O início do processo de afiliação ao Plano foi conturbado, em função de problemas na página web do Governo para acessar o sistema, gerando muitas críticas e ceticismo em relação a eficiência dos mecanismos de gestão pública para a implementação do Plano. No entanto, estes problemas se resolveram e, no início de 2014 já se registraram cerca de 2 dos 11 milhões esperados para se inscreverem ao longo do presente ano.

Por todas estas incertezas, as expectativas do setor são de que o gasto com saúde salte dos 18% para 18,3% do PIB, entre 2013 e 2014, permanecendo neste patamar até 2018, mas saltando para os quase 20% do PIB em 2022.

Um dos maiores focos de resistência ao Plano, neste momento, são os médicos (incluindo os clínicos gerais e médicos de família) que estão organizando seus próprios esquemas de atendimento aos seus clientes e propondo processos mais personalizados de atendimento que não seriam cobertos pelos Planos de Saúde. Passariam a funcionar dessa forma, como uma fonte permanente de contacto para os pacientes quando necessário mas limitariam o número de pacientes e receberiam deles uma espécie de premio anual por este tipo de serviço personalizado.

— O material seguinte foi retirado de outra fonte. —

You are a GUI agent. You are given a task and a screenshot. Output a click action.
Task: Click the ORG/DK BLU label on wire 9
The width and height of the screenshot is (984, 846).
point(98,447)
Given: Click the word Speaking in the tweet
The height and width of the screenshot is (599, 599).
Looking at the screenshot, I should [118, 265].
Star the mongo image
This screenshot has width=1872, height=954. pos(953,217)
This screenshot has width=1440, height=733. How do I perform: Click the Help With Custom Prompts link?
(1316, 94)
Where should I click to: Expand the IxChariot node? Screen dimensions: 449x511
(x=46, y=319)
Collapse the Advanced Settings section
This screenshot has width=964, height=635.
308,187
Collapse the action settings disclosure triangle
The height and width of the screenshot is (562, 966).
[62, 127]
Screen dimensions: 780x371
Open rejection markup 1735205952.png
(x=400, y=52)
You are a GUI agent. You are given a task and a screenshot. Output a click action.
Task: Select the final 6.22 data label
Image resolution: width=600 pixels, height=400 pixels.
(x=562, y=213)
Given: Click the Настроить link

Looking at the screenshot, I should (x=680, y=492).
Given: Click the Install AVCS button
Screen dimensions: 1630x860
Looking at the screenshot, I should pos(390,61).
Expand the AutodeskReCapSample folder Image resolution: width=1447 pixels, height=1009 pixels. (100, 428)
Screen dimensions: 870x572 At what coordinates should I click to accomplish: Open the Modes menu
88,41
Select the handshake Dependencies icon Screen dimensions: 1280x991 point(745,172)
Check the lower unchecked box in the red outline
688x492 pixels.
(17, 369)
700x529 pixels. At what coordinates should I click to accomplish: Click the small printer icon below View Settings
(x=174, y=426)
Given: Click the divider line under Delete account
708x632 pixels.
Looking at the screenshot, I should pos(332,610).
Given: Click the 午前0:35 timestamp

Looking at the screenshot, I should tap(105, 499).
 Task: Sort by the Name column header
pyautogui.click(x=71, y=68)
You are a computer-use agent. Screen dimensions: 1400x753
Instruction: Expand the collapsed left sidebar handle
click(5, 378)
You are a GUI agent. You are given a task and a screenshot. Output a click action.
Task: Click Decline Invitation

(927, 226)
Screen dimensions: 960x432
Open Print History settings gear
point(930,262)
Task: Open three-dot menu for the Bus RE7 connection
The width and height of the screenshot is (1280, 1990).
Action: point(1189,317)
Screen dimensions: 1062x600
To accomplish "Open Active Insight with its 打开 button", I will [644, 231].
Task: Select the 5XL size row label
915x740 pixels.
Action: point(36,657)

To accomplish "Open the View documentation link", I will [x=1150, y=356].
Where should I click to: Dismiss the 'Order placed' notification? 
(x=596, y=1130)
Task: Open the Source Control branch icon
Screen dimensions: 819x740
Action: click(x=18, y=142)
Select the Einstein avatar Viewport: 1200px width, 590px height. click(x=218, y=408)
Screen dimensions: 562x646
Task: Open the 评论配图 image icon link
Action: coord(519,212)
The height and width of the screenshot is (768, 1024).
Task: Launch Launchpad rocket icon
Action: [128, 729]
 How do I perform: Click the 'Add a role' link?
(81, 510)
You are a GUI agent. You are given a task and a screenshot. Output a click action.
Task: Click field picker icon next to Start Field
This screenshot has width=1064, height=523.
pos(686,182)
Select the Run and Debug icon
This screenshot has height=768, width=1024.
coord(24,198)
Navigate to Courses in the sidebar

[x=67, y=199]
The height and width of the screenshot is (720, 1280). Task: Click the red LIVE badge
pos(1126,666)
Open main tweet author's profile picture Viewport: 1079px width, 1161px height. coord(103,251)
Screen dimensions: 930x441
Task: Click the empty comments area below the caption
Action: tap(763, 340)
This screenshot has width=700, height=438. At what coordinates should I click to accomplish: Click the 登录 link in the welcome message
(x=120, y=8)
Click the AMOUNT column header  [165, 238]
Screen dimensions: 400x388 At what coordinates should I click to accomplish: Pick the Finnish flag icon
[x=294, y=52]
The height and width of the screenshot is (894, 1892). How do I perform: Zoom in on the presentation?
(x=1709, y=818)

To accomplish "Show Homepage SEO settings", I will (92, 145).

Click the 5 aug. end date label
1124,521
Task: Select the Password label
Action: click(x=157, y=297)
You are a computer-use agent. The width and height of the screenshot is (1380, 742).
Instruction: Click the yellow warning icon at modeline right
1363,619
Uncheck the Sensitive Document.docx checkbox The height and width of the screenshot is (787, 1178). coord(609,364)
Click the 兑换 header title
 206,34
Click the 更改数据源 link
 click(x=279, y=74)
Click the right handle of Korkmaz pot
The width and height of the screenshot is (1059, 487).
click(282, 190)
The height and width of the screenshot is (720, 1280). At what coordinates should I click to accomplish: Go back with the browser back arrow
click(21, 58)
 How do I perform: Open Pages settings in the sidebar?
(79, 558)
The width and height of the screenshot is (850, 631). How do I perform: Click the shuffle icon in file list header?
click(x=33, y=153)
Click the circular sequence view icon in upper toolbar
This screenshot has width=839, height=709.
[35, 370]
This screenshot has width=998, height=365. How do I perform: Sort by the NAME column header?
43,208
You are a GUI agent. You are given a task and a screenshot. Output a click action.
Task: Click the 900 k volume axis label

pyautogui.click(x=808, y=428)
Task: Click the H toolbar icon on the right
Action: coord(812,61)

Mas de qualquer modo, não resta dúvida de que muitas soluções ainda estão a caminho. O Plano Obama, mesmo com todo o debate que tem gerado sobre os problemas que pretende resolver, é sem vias de dúvida um grande avanço para alcançar progressivamente a cobertura universal em um país que tem os maiores gastos e as maiores desigualdades na cobertura de saúde entre as nações desenvolvidas.